_PAGE_.

Wanted/Needed/Loved: Sadie Dupuis’s Preloved Farfisa Organ


My dad played piano from when he was about nine years old. Last Passover, my aunt showed me photos of my dad’s high school band playing at her thirteenth birthday party. At that age, all he wanted was a Farfisa organ. This was in the mid-to-late 60s, so this instrument was showing up in a lot of songs like “Wooly Bully” and “Double Shot (of My Baby’s Love)” and then a little later on songs like “Time” by Pink Floyd and Led Zeppelin’s “Dancing Days.” Famously, Elton John also plays one on “Crocodile Rock.” While my dad’s uncle encouraged him to pursue the arts, his own dad didn’t. He worked a bunch of odd jobs and eventually bought himself a Farfisa. It became his most prized possession.

I don’t know how good he was, but he actually told me he played it in Television for one rehearsal. He said they realized they weren’t really a keyboard band and were more interested in guitars…

After that my dad worked a million different kinds of jobs in the music industry, which had him moving all over the place. He went to New Orleans where he managed the pianist James Booker, and instead of getting paid in cash, he got paid in piano lessons. He also did A&R for country artists including Kenny Rogers and No Wave acts like James Chance. He worked with ELO and DEVO at some point, too.

_INFORMATION SHOWN_.
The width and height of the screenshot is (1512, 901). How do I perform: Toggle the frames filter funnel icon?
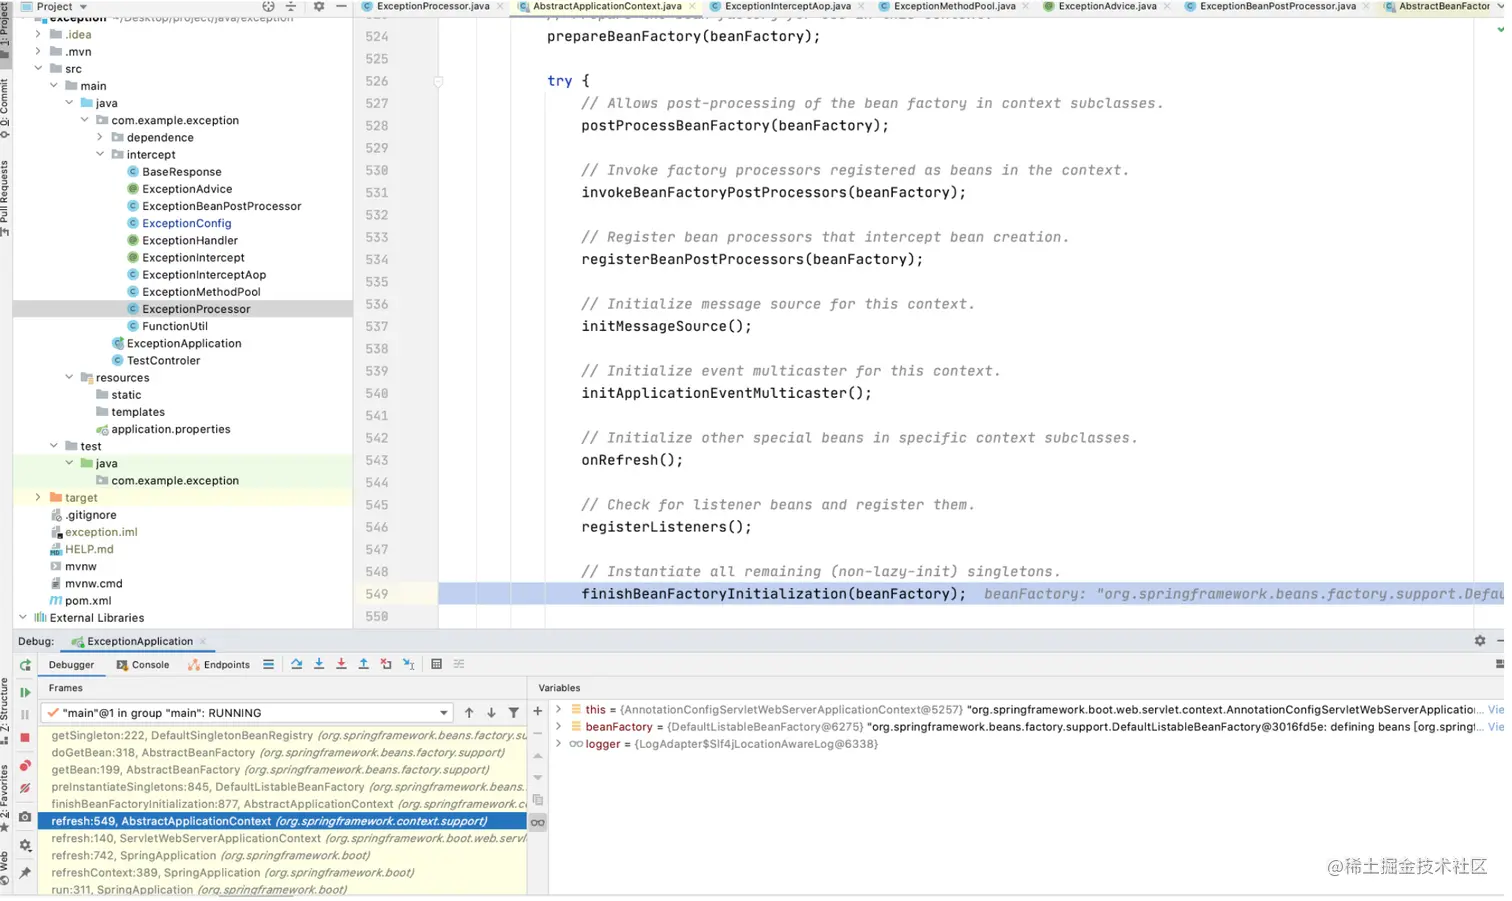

==

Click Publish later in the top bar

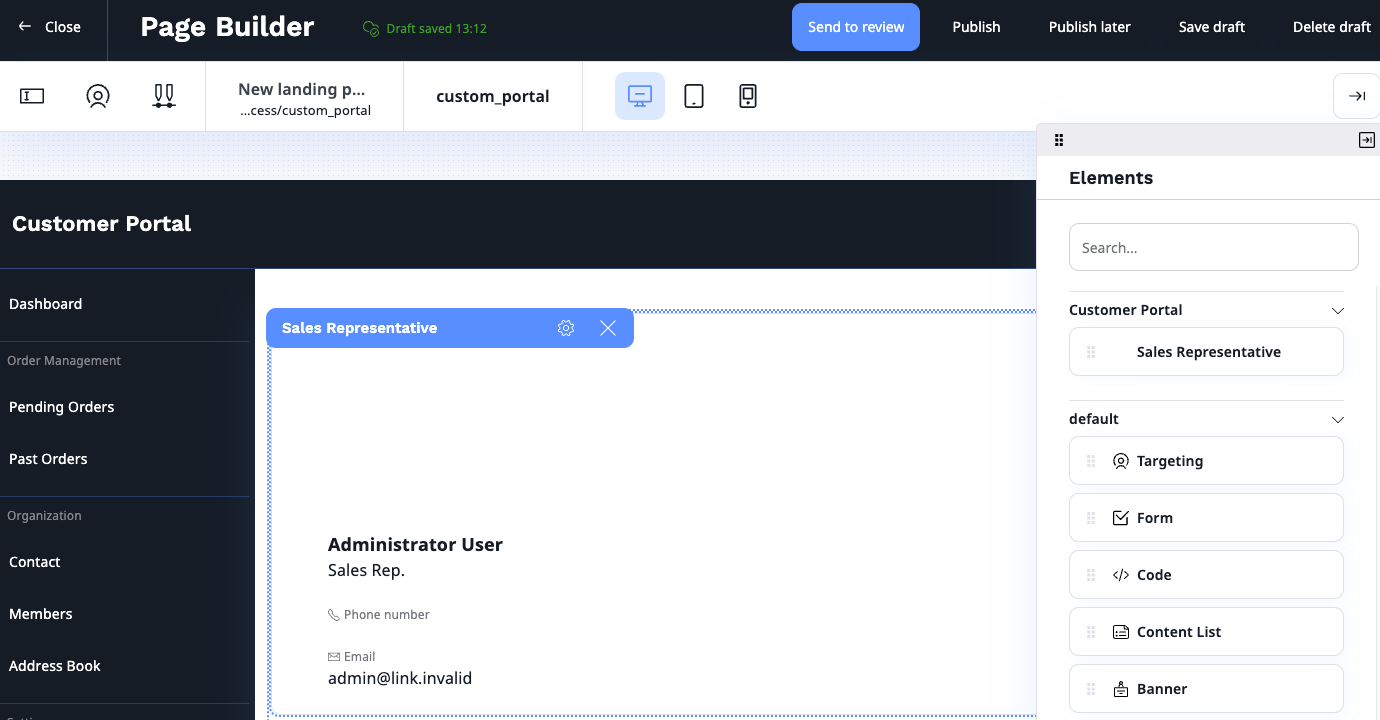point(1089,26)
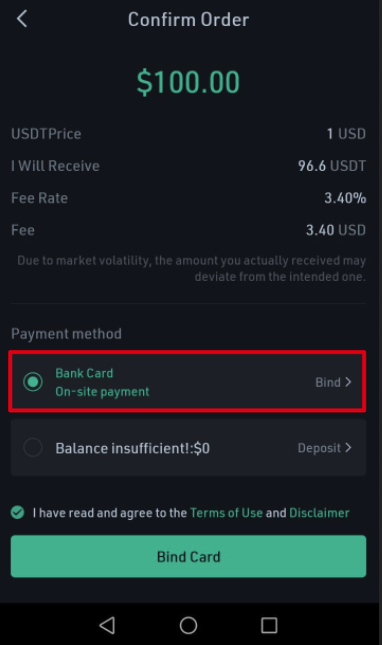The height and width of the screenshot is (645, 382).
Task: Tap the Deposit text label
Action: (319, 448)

_EXERCISE OBJECTIVE_. Copy out the essay about the Farfisa organ in full, word for word.

_PROBLEM SOLUTION_.
Wanted/Needed/Loved: Sadie Dupuis’s Preloved Farfisa Organ


My dad played piano from when he was about nine years old. Last Passover, my aunt showed me photos of my dad’s high school band playing at her thirteenth birthday party. At that age, all he wanted was a Farfisa organ. This was in the mid-to-late 60s, so this instrument was showing up in a lot of songs like “Wooly Bully” and “Double Shot (of My Baby’s Love)” and then a little later on songs like “Time” by Pink Floyd and Led Zeppelin’s “Dancing Days.” Famously, Elton John also plays one on “Crocodile Rock.” While my dad’s uncle encouraged him to pursue the arts, his own dad didn’t. He worked a bunch of odd jobs and eventually bought himself a Farfisa. It became his most prized possession.

I don’t know how good he was, but he actually told me he played it in Television for one rehearsal. He said they realized they weren’t really a keyboard band and were more interested in guitars…

After that my dad worked a million different kinds of jobs in the music industry, which had him moving all over the place. He went to New Orleans where he managed the pianist James Booker, and instead of getting paid in cash, he got paid in piano lessons. He also did A&R for country artists including Kenny Rogers and No Wave acts like James Chance. He worked with ELO and DEVO at some point, too.